Multisystemic engagement & nephrology based educational intervention: a randomized controlled trial protocol on the kidney team at home-study
1 Departments of Medical Psychology and Psychotherapy, Erasmus MC, Burg. s’ Jacobplein 51, Rotterdam, CA, 3015, The Netherlands
2 Internal Medicine, ‘s Gravendijkwal 230, Rotterdam, CE, 3015, The Netherlands
3 Department of Medical Psychology and Psychotherapy, Erasmus MC, Postbox 2040, Rotterdam, CA, 3000, The Netherlands
BMC Nephrology 2012, 13:62 doi:10.1186/1471-2369-13-62Published: 23 July 2012
Living donor kidney transplantation (LDKT) is the most successful form of renal replacement therapy in terms of wait time and survival rates. However, we observed a significant inequality in the number of LDKT performed between the Dutch and the non-Dutch patients. The objective of this study is to adapt, implement and test an educational home-based intervention to contribute to the reduction of this inequality. Our aim is to establish this through guided communication together with the social network of the patients in an attempt that well-informed decisions regarding renal replacement therapy can be made: Multisystemic Engagement & Nephrology. This manuscript is a detailed description of the Kidney Team At Home-study protocol.
Methods and design
All patients (>18 yrs) that are referred to the pre-transplantation outpatient clinic are eligible to participate in the study. Patients will be randomly assigned to either an experimental or a control group. The control group will continue to receive standard care. The experimental group will receive standard care plus a home-based educational intervention. The intervention consists of two sessions at the patient’s home, an initial session with the patient and a second session for which individuals from their social network are invited to take part. Based on the literature and behavioural change theories we hypothesize that reducing hurdles in knowledge, risk perception, subjective norm, self-efficacy, and communication contribute to well-informed decision making and reducing inequality in accessing LDKT programs. A change in these factors is consequently our primary outcome-measure. Based on power calculations, we aim to include 160 patients over a period of two years.

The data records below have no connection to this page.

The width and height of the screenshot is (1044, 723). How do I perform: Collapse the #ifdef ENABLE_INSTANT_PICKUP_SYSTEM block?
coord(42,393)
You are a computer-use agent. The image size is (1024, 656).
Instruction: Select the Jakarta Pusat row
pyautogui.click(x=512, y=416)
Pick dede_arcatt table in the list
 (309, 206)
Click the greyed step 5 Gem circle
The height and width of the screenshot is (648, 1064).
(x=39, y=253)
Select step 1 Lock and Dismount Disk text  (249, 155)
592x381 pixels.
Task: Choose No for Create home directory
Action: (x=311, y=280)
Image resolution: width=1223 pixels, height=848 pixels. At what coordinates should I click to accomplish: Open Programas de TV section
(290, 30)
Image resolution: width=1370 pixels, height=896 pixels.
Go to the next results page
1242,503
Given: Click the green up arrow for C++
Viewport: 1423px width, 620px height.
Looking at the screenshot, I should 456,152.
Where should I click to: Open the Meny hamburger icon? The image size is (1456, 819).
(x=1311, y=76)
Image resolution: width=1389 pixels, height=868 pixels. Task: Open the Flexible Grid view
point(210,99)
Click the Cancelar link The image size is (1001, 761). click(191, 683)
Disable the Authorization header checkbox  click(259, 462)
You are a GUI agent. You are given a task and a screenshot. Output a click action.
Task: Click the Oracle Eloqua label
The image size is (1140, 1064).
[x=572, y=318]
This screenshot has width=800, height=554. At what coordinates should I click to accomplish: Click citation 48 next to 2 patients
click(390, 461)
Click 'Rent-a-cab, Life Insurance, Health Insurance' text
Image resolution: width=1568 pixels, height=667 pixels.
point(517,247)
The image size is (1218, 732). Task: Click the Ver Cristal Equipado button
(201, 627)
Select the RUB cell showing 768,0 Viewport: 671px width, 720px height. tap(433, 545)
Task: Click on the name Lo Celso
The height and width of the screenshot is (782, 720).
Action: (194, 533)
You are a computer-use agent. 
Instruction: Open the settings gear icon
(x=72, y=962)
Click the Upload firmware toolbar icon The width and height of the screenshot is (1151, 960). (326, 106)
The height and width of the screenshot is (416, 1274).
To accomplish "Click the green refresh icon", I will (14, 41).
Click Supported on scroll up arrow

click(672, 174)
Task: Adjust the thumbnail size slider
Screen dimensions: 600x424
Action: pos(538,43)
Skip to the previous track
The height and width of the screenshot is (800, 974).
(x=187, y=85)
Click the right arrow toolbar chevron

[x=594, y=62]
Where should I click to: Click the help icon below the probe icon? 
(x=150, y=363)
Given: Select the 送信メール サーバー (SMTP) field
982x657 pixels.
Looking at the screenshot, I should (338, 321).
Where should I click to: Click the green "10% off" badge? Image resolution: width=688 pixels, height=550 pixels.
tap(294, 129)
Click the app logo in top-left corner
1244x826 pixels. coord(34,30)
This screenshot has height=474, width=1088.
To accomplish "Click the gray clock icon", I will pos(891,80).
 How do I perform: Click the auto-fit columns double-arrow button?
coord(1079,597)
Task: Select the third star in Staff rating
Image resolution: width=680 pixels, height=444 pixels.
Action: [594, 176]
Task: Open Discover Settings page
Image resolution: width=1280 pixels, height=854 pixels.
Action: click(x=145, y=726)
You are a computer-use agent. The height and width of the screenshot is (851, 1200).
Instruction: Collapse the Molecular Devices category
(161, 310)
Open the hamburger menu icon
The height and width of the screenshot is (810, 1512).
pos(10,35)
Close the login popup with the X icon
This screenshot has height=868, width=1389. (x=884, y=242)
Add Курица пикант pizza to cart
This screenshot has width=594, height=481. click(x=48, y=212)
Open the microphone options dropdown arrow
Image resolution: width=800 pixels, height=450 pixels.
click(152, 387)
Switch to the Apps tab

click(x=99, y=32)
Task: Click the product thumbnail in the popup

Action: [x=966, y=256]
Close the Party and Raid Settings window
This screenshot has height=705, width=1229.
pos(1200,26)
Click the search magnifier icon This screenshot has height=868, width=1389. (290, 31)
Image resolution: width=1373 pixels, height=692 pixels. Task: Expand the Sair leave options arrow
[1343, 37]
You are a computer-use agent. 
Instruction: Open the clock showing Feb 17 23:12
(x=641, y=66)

If we are able to show that this home-based group educational intervention contributes to 1) achieving well-informed decision regarding treatment and 2) reducing the inequality in LDKT, the quality of life of patients will be improved while healthcare costs are reduced. As the intervention is investigated in a random heterogeneous patient group in daily practice, the transfer to clinical practice in other kidney transplant centers should be relatively easy.
Netherlands Trial Register, NTR2730.